Short of changing its name, The Promise Ring did everything it could to make a clean break from its past. They signed with Anti-, an eclectic spin-off of Epitaph Records, joining a roster that includes Tom Waits, Tricky and Merle Haggard. The move was mostly made, Gnewikow says, so the band could have more time and money to make a new record, but also because Jade Tree had become too associated with the style of music the group was trying to distance itself from. It had become a label in the other sense of the word, a brand they would have trouble shaking if they stayed put. And instead of booking time with Jawbox and Burning Airlines front man J. Robbins, who'd produced everything the group had released since 30 Everywhere, they went to L.A. to record a song (a "Hey Jude" update, "Say Goodbye Good," complete with singalong finale) with Beastie Boys co-conspirator Mario Caldato Jr., before finishing Wood/Water in England with Stephen Street, who's worked with The Smiths and Blur, among many others.

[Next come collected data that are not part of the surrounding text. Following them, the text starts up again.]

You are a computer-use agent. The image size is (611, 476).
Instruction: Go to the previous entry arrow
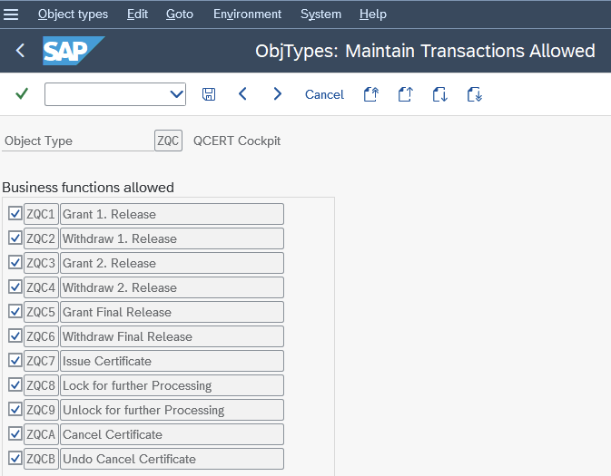(242, 94)
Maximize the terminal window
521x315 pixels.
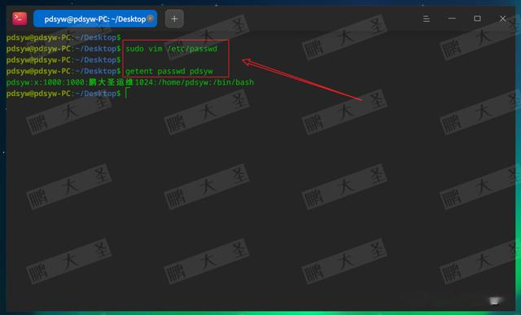point(477,19)
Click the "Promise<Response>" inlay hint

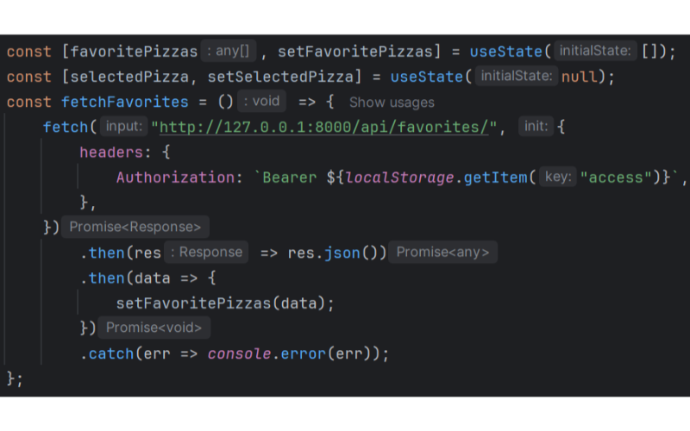135,228
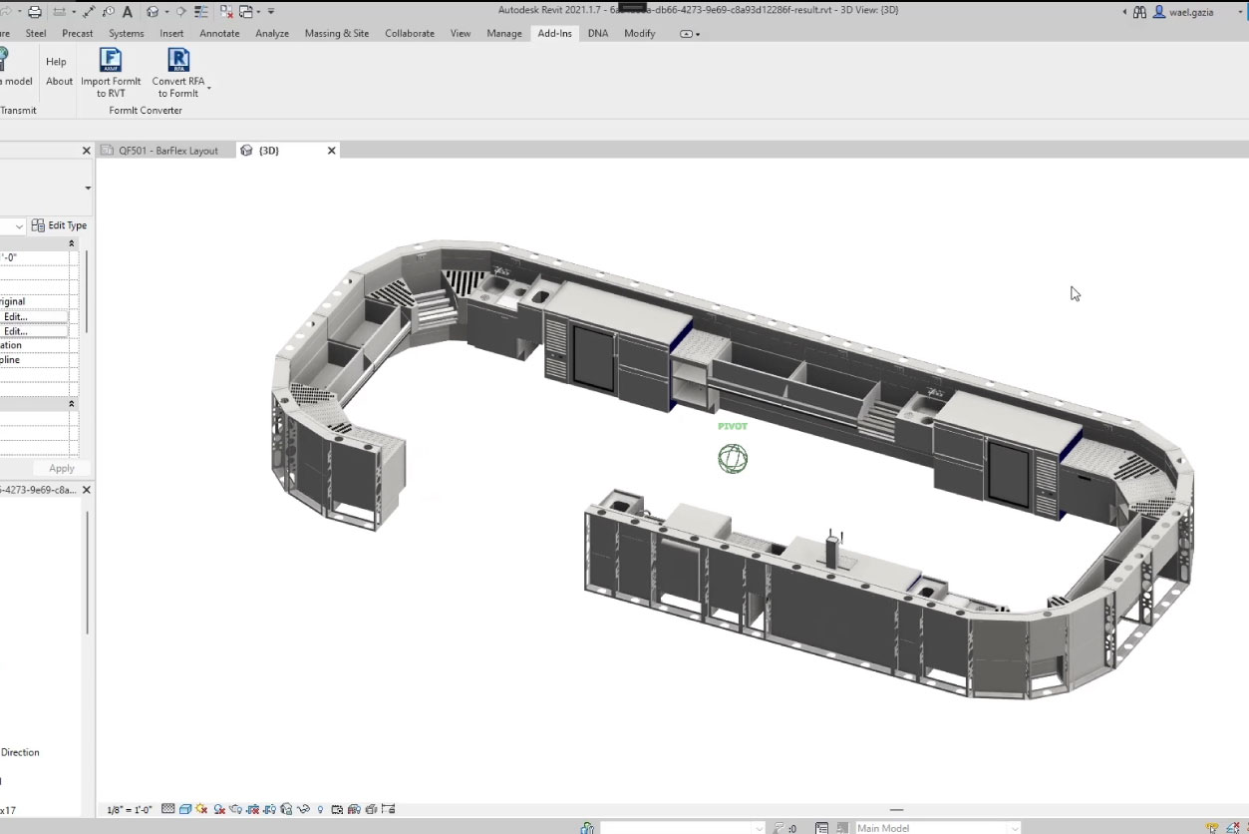Viewport: 1249px width, 834px height.
Task: Click the Print icon in quick access toolbar
Action: (35, 12)
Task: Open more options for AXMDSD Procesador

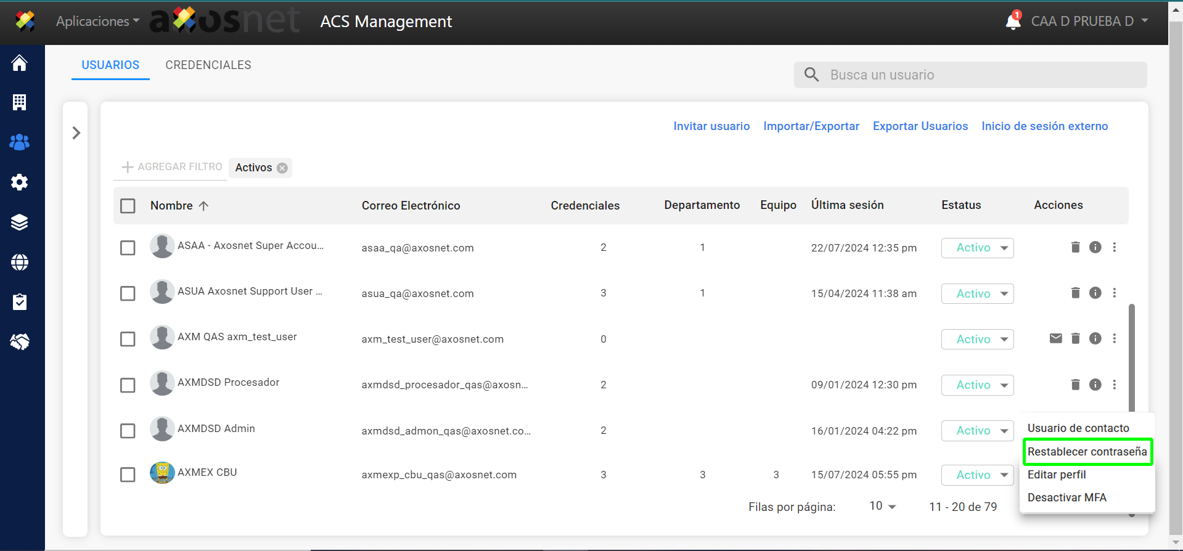Action: [1114, 385]
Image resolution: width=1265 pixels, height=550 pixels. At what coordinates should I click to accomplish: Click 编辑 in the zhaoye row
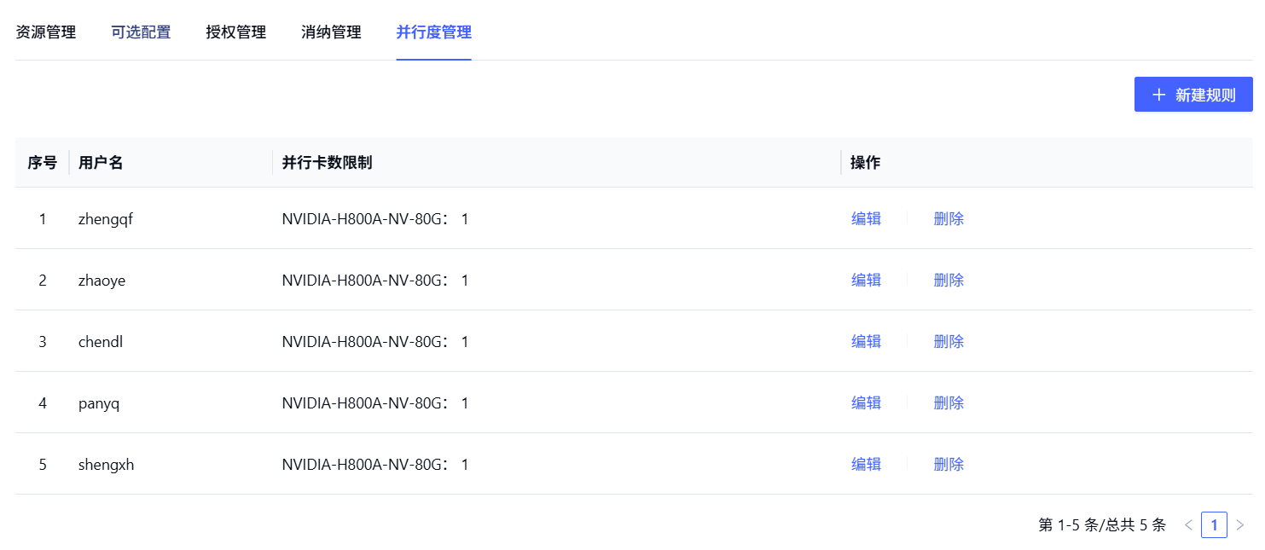click(866, 280)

Working with new producers allowed the band to tinker and tamper more than it had in the past, to really start over; if they'd teamed up with Robbins again, it would have been like starting a crossword after someone had already filled in most of the clues. And along with Street and Caldato, the group had another collaborator: vonBohlen has joked that the doctors who worked on his head stole all of his fast songs, and Wood/Water, for the most part, backs him up. It makes sense that vonBohlen's meet-and-greet with his own mortality would pay off in a more reflective record. As in: "If I had a dime for every time I should have stopped playing guitar and put my nose in a book/Then my head would be healthy and my guitar would be dusty," he sings on "Stop Playing Guitar." Or: "It's been one cruel year/And we all feel better knowing that you're back here/You wouldn't believe it/So I might as well lie/I almost had to say goodbye," as he says in "Wake Up April."

The music matches the mood, slow but not always low, often acoustic but always electric. And in the end, not all that different than some of the band's old songs. Difference is, those were just sketches; Wood/Water is the finished painting, all the details carefully in place, all the colors just right. "We don't think that we're Pink Floyd or anything," Gnewikow says, with a laugh. "We're not under the illusion that we're making groundbreaking music. It's just different for us. Not different for music."

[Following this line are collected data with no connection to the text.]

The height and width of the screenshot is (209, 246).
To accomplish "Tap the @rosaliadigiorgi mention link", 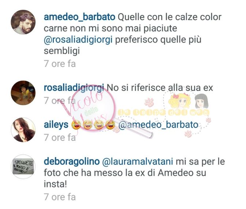I will tap(78, 39).

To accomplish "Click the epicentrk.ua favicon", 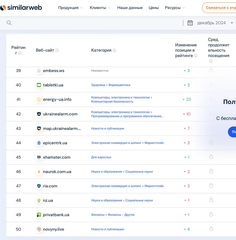I will tap(39, 143).
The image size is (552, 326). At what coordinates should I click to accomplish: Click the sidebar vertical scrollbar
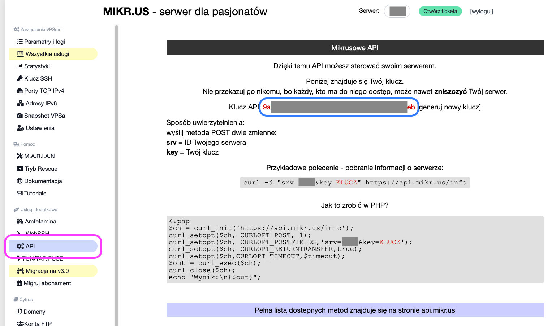pos(116,144)
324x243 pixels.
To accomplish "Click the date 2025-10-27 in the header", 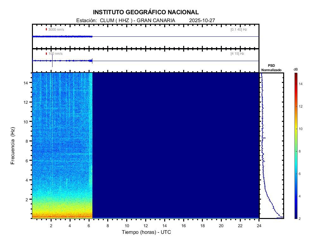I will click(x=202, y=20).
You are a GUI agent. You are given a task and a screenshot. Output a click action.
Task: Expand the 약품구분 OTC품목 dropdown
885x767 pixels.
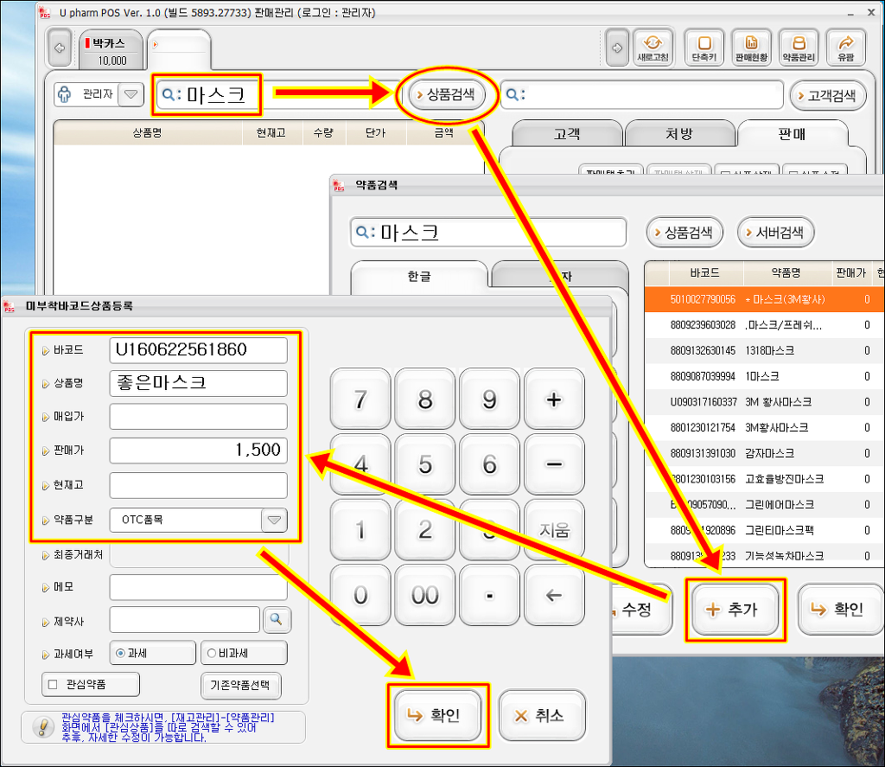pos(274,520)
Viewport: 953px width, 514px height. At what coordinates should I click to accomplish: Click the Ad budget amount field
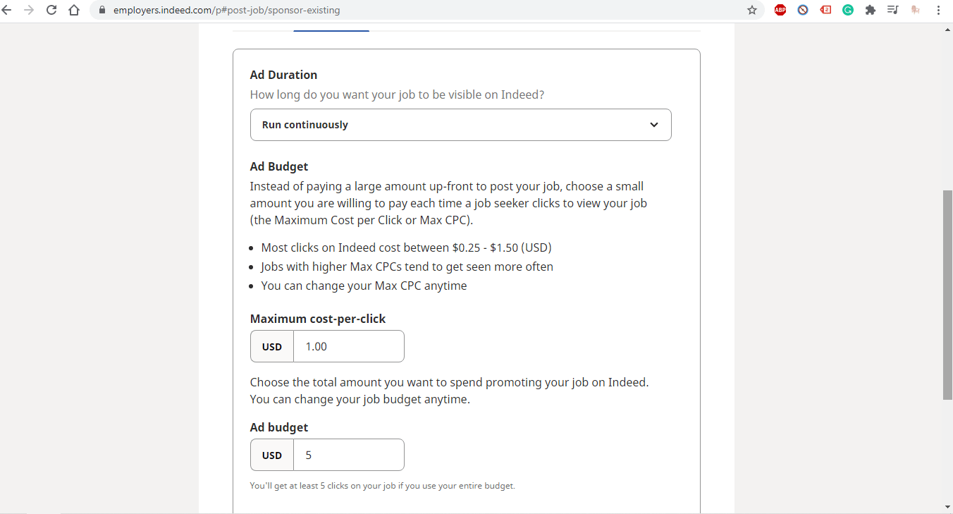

Now that Wood/Water is finished, the band will have to reacquaint itself with the old songs in the rearview mirror and drive to all those cities it's been to a dozen times, the places that no longer hold the same thrills. The funny thing is, though, since they've been avoiding it all for so long, it's exciting again. Sort of.

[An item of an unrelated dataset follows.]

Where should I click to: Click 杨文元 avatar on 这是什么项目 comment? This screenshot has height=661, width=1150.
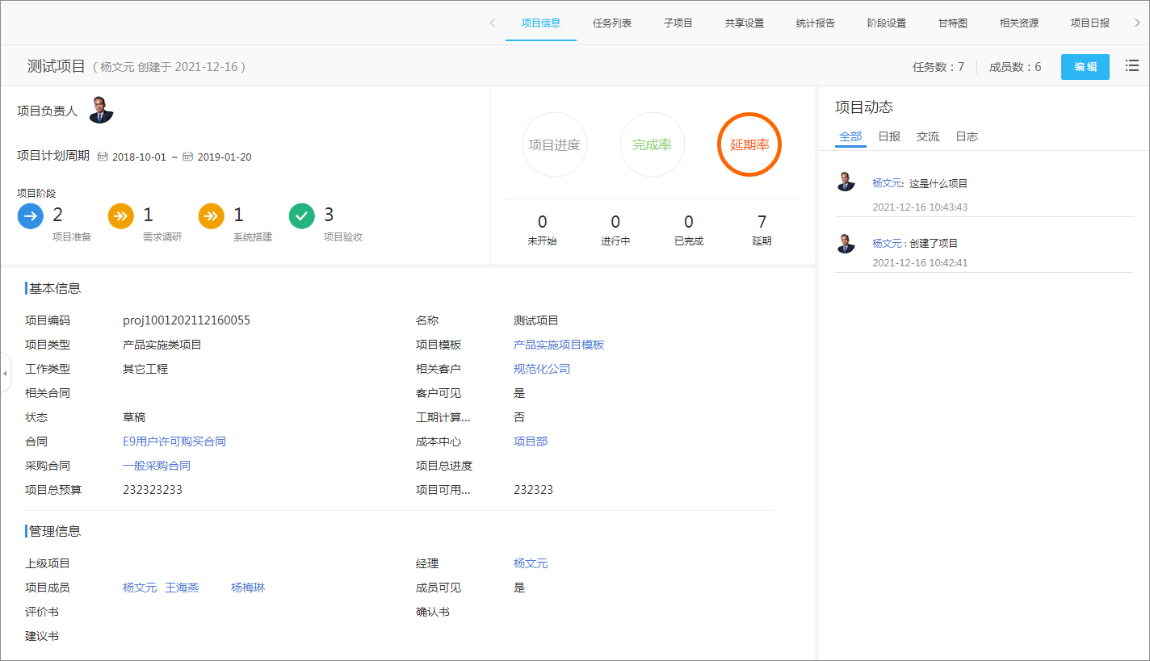[846, 182]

"For me, the hardest thing is going out and playing the old songs," Gnewikow admits. "It's not that I don't like 'em, and I completely understand the impulse to go and see bands and want to hear songs that you're familiar with. I do it, too. But we haven't been on tour in forever, so I think the sheer excitement of going out and playing the new songs is impetus enough. It's weird, now that we have half a new band almost--a new bass player and a keyboard player. There's a bunch of exciting things out there on the horizon, and I think that's impetus enough to go out. We'll probably be sick of it by the end of the year. By the end of the summer, maybe. But it's part of it. And there is that element of no responsibility on tour. You know what I mean? What's hard about it?" He laughs. "Get out, play for an hour, party." Hard to walk away from that.